I had extreme reservations about seeing this film, mainly due to the nonexistent or negative publicity surrounding it mainly due to the fact that there have been a number of fairy tale movie disappointments in recent times like "Chronicles of Narnia" or "Polar Express". It didn't matter that Neil Gaiman wrote it, because I wasn't sure if he could write the type of movie I would like anyway. (Actually, Jane Goldman and Director Matthew Vaughn wrote the screenplay.)
Anyway, I am happy to say, and with Lee's encouragement to go see it, that "Stardust" is the surprise movie of the year and ranks up there with "Grindhouse" as my two favorite movies of 2007 and is a contender for one of my favorite movies of all time.
It has in its cast some of my favorite actors of all time like Robert DeNiro (in one of his best roles) and Peter O'Toole, and others that I respect very well like Michelle Pfeifer and Claire Danes. But good actors do not necessarily make a good movie, nor does good directing alone, which is done by Matthew Vaughn, who has only directed "Layer Cake", previously, but is in line to direct the upcoming "Thor". Good writing does! If you don't have a good script in the first place, the old "you can't polish a turd" phrase applies.

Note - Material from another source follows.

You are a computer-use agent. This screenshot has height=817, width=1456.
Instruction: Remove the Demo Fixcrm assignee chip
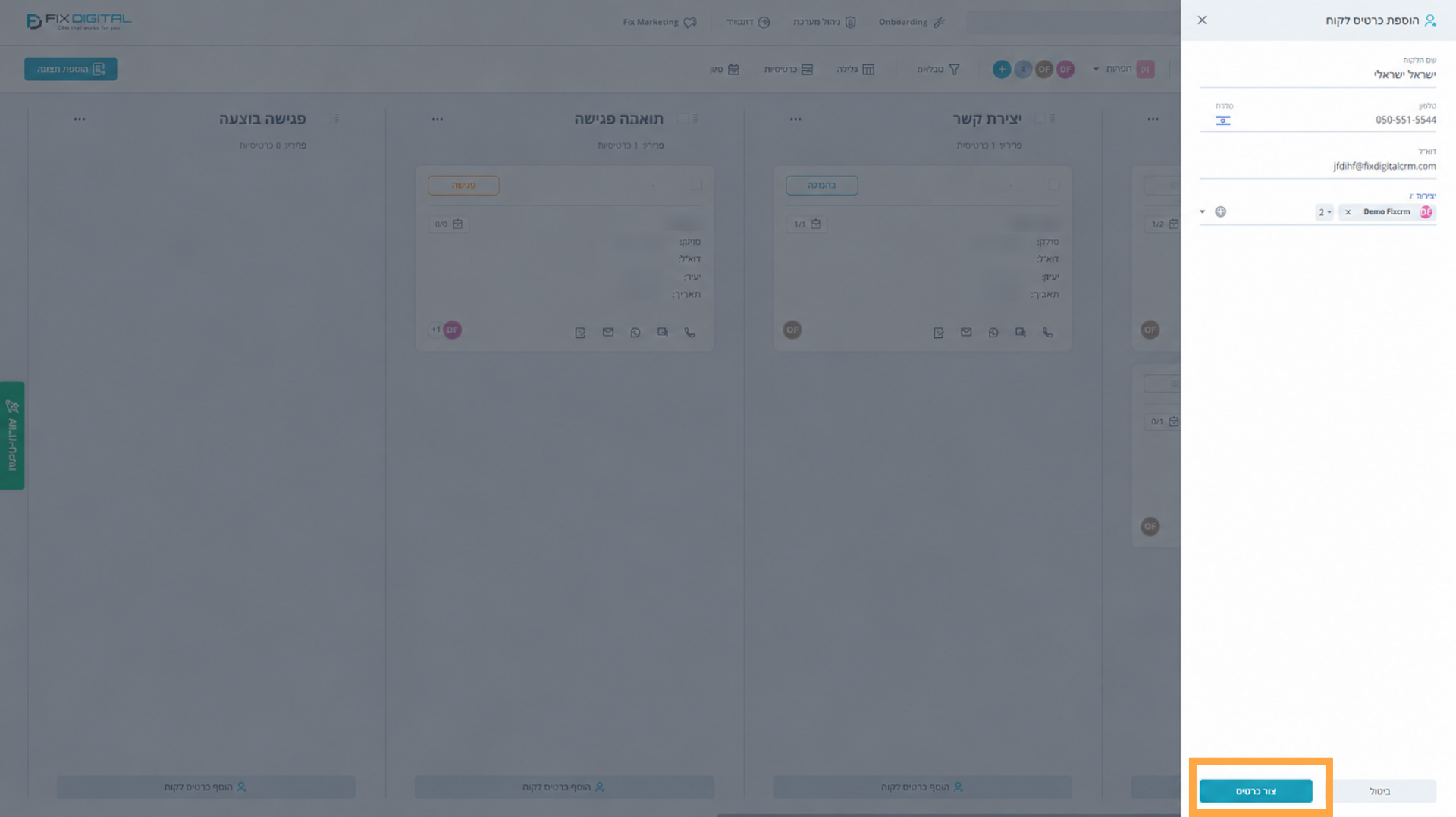(1348, 212)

Speaking of casting choices, Lee asked me once what woman is my type. I have never heard of or seen Kate Magowan before, but I was immediately entranced by her appearance and her performance, and she isn't even the main star. And of course, there's good eye candy with Sienna Miller and even Claire Danes, who doesn't come off as plain as she usually does.
The movie is at once very fantastical and is paced very well. There is a lot of humor and at once reminds me of "The Princess Bride", but unlike that film's jarring returns to Peter Falk and Fred Savage, this movie stays in its fairy tale setting the entire time. It also reminds me of two other films that I enjoyed very much, "Time Bandits" and the recent "Nanny McPhee". "Stardust" is better and is a definite must see that should be seen on the big screen to be fully enjoyed. The visual effects, though plentiful, do not burden down the proceedings as the story is consistently the main focus, not the effects.
Without spoiling anything, there are three storylines going on that actually tie up very nicely by the end of the film. One is of a dying king (O'Toole) telling his surviving sons what they need to do to become the next heir to the throne; a second is of three witches (the main one being Pfeiffer) who need to find another solution to help refresh their lost beauty; and the final one is the story of Tristan (Charlie Cox) who wants to marry the beautiful Victoria (Sienna). She concedes to do so if he can fulfill this one task. Through a number of twists and turns, it is accomplished with great satisfaction and with some surprising results. Ian McKellan handles the narration chores throughout and although I am usually against excessive narration in a movie, this is done very well.
Despite some violence, this is really a movie that the entire family can enjoy and be entertained. They don't make movies like this very often. I'm glad they did this time out.